- **Selected passage**
Tensor Model and Shapes
Primary tensor type
Grilly APIs are built around NumPy arrays.
Most compute paths expect np.float32.
Some indexing paths use integer dtypes (np.int32, np.int64).
Several modules can accept tensor-like objects and convert internally.
Shape conventions
Common conventions used by Grilly modules:
Dense feedforward: (batch, features) or (batch, seq, features)
Conv2d family: (batch, channels, height, width)
Attention (module-level): (batch, seq, embed_dim)
Flash attention backend path: often (batch, heads, seq, head_dim)
Memory search: queries (Q, D), database/codebook (N, D)
Why shape discipline matters
Many kernels dispatch with explicit shape-derived workgroups. Wrong layout can silently hurt performance or break correctness.
Best practices:
Normalize dtype and layout before call boundaries.
Keep tensors contiguous when possible.
Explicitly print shapes in early pipeline debugging.
Example input guards
import numpy as np
def ensure_f32(x):
x = np.asarray(x)
if x.dtype != np.float32:
x = x.astype(np.float32)
return x
def expect_2d(x):
if x.ndim != 2:
raise ValueError(f"expected 2D tensor, got shape {x.shape}")
return x
Parameter and gradient storage
grilly.nn parameters are stored as parameter-like arrays with optional .grad. Backward calls populate .grad, and optimizers consume those gradients.
For stable training loops:
Forward pass.
Build output gradient for your loss.
model.zero_grad()
model.backward(grad_output)
optimizer.step()

- **Dataset entries**
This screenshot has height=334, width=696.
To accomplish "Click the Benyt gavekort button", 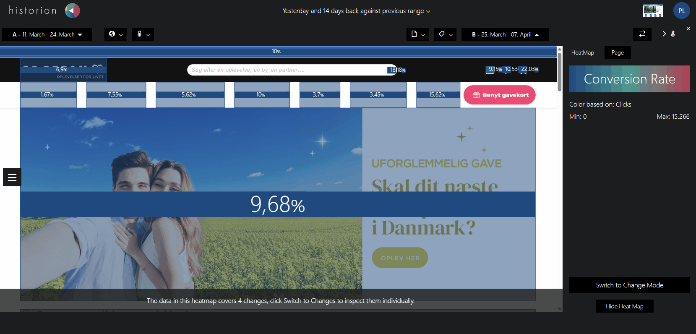I will (x=499, y=95).
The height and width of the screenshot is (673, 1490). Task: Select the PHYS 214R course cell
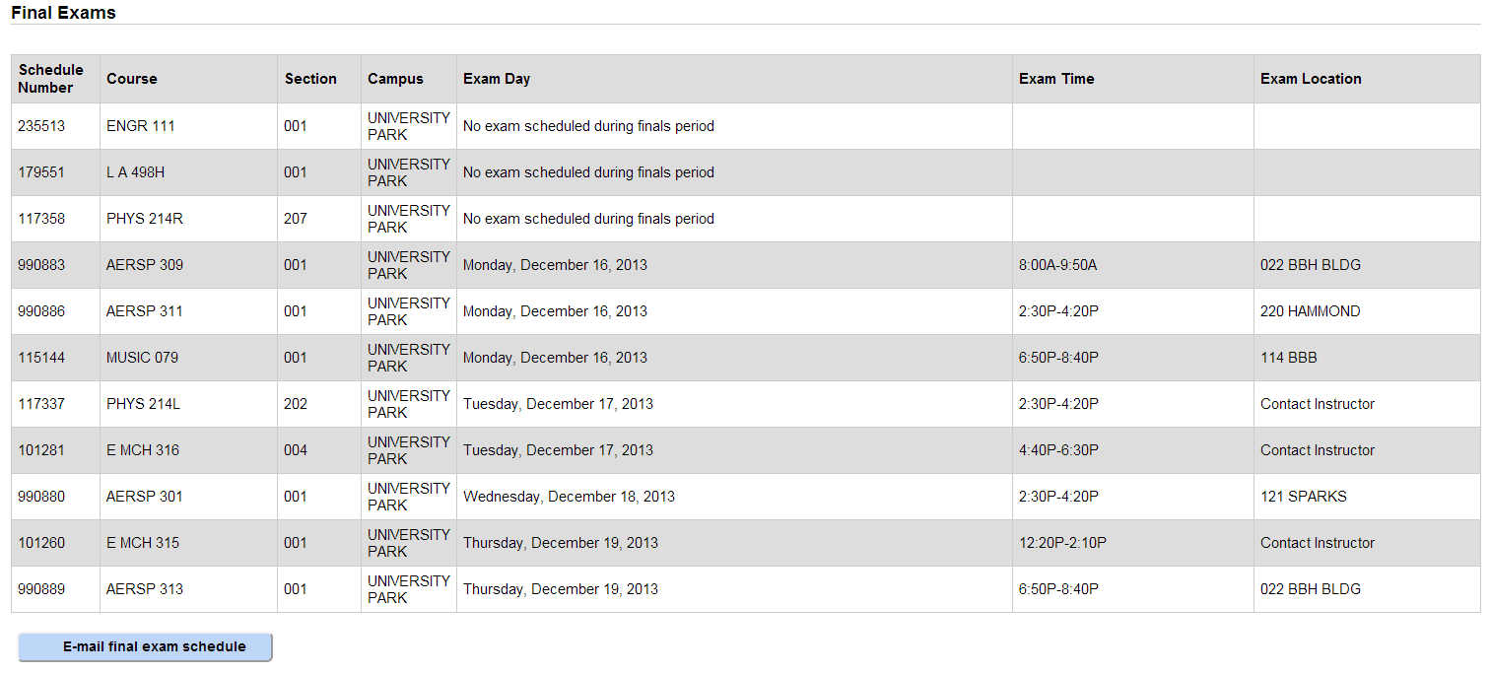145,219
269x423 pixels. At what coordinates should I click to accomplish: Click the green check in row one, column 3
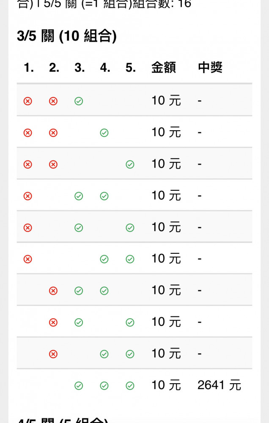coord(79,101)
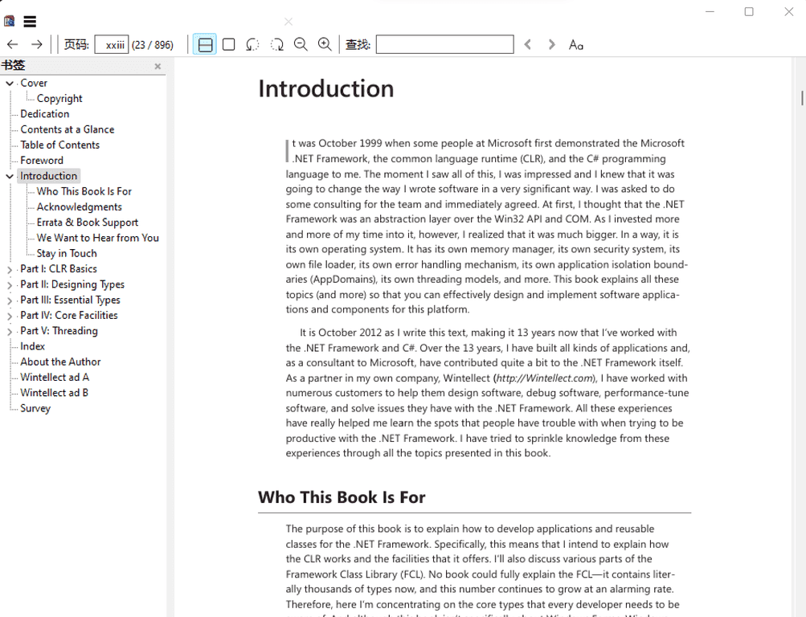This screenshot has width=806, height=617.
Task: Rotate the page clockwise
Action: click(276, 45)
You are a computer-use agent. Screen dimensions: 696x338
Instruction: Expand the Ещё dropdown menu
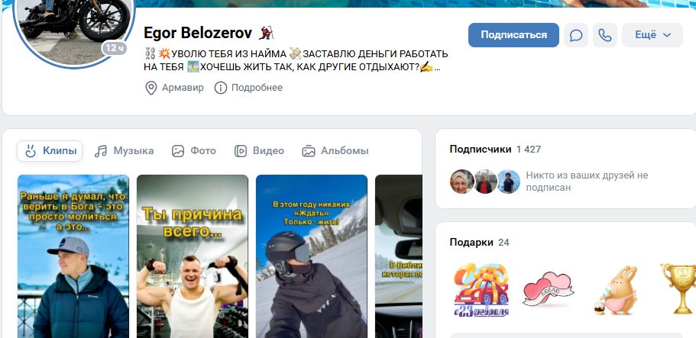click(652, 35)
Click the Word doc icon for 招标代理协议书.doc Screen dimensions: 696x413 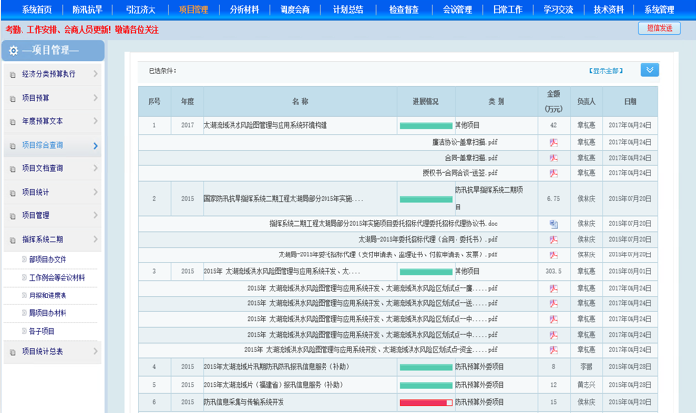tap(553, 224)
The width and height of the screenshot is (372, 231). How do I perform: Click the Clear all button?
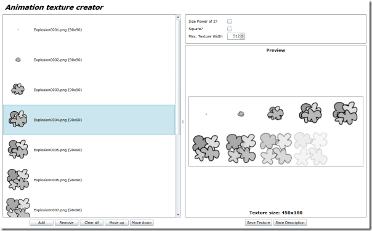tap(92, 223)
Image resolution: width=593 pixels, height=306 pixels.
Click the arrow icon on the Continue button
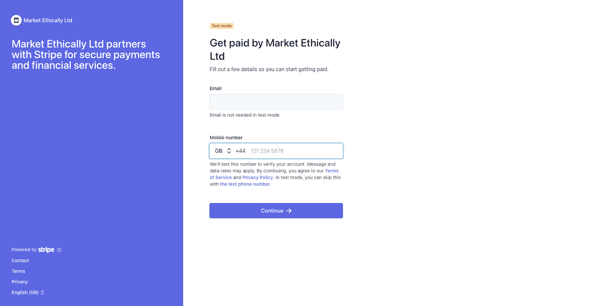289,211
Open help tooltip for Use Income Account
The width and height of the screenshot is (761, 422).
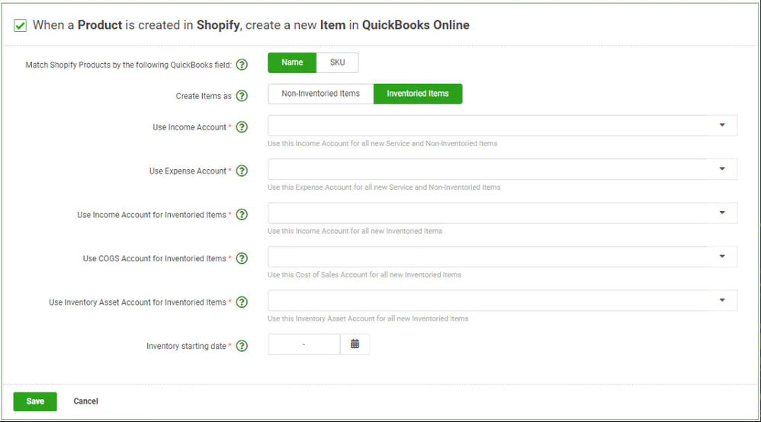(x=242, y=127)
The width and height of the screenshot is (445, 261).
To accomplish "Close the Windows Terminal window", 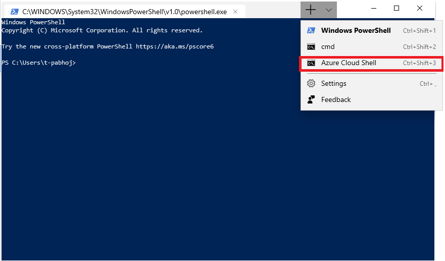I will click(420, 9).

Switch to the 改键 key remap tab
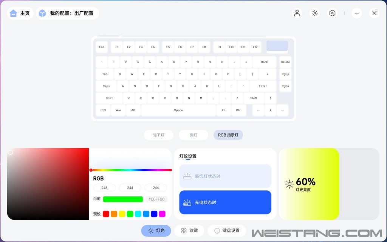[x=189, y=231]
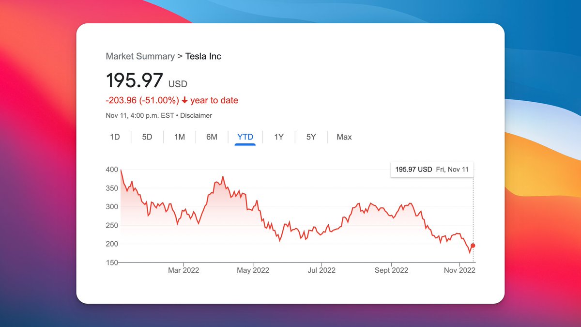Image resolution: width=581 pixels, height=327 pixels.
Task: Open the Disclaimer link
Action: click(196, 115)
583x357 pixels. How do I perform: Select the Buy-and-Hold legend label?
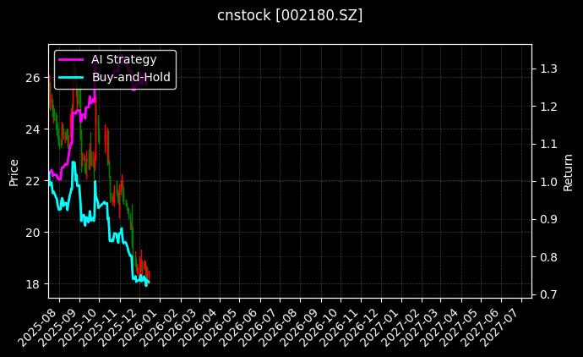[131, 77]
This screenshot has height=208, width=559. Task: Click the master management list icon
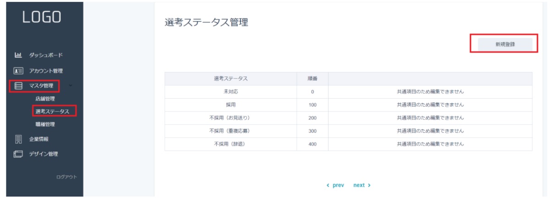18,86
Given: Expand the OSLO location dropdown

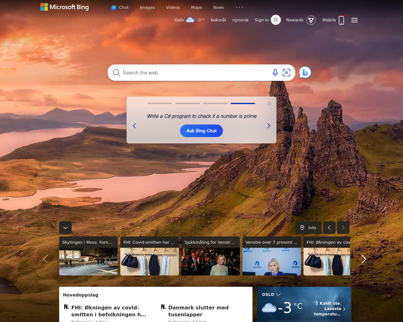Looking at the screenshot, I should (278, 295).
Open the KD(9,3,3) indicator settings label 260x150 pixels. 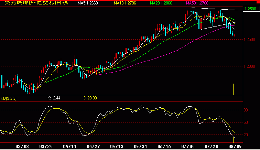coord(10,98)
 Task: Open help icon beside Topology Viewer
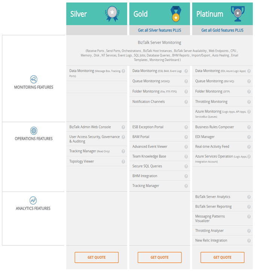tap(123, 161)
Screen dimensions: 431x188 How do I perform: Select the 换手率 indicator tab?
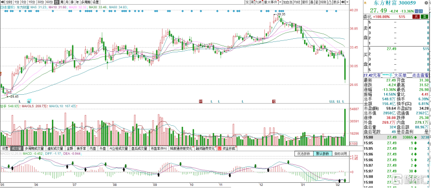click(82, 149)
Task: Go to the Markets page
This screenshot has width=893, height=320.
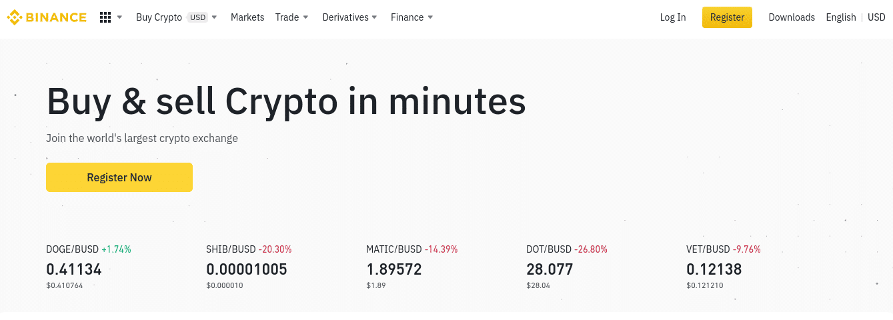Action: click(x=247, y=17)
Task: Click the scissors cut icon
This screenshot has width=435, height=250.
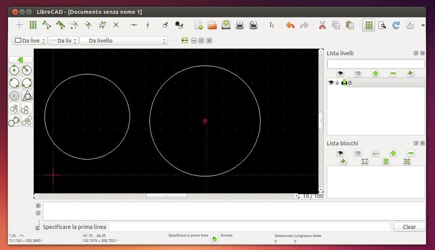Action: point(322,25)
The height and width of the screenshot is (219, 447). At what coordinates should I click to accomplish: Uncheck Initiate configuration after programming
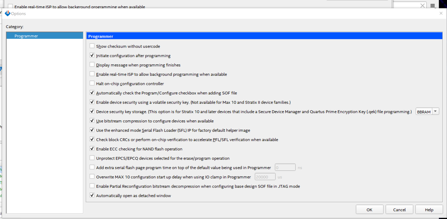click(92, 55)
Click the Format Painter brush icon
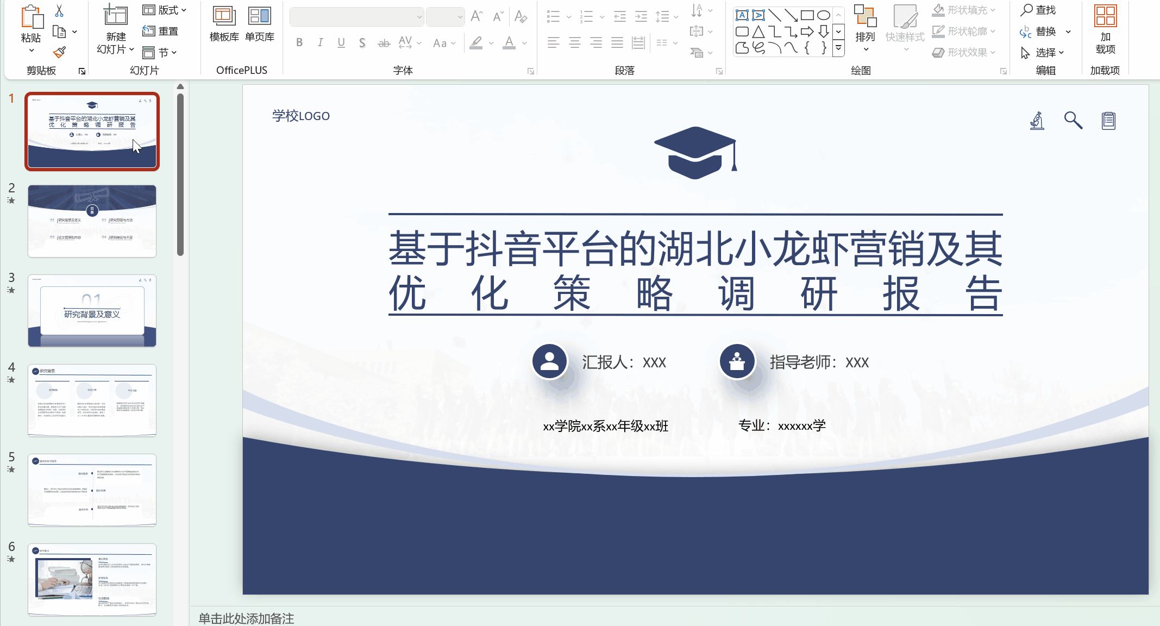The height and width of the screenshot is (626, 1160). (60, 53)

- **What to work on**
Using the tensor model and shapes page, decide whether each statement agrees with it: (a) Most compute paths expect np.float64. (b) The Conv2d family uses the layout (batch, channels, height, width). (c) Optimizers fill in the .grad values themselves. Answer yes or no for each, and quote the words from the page that decide it.

- **Completed exercise**
(a) No: "Most compute paths expect np.float32."
(b) Yes: "Conv2d family: (batch, channels, height, width)"
(c) No: "Backward calls populate .grad, and optimizers consume those gradients."